Pixel coordinate grounding data
-=-=-=-=-

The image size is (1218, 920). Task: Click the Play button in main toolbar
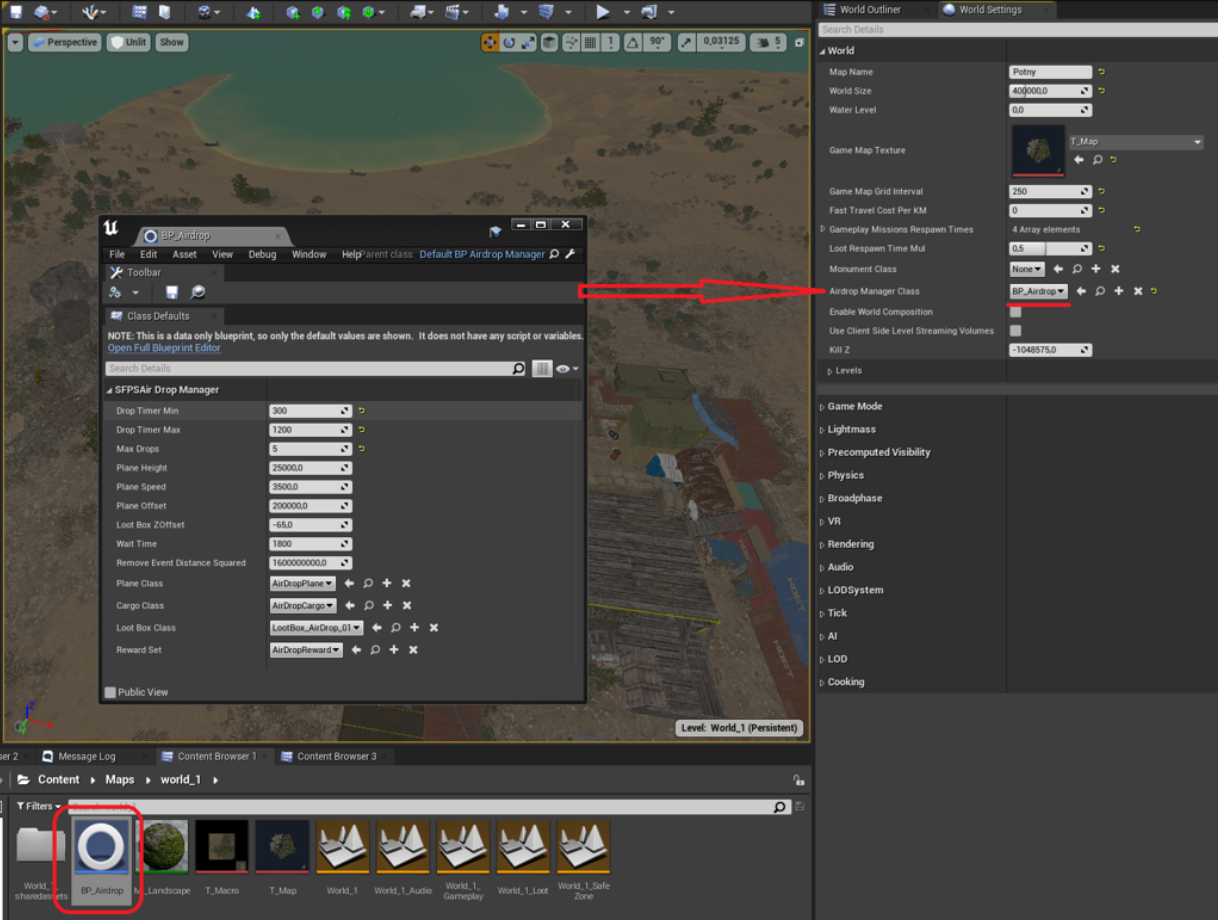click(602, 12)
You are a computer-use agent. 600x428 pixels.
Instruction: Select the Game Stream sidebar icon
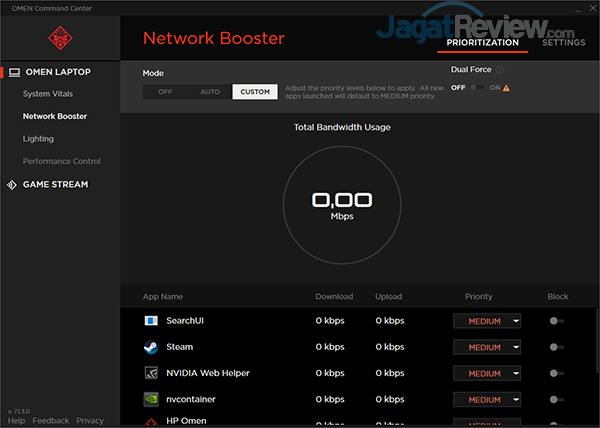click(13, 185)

-=-=-=-=-

§ **What is expected**
Set down the data exactly as it appears, without any images.

§ **Expected answer**
The image size is (1218, 920). Task: Click the Play button in main toolbar
click(602, 12)
You are a computer-use agent. 600x428 pixels.
Instruction: Select the Game Stream sidebar icon
click(13, 185)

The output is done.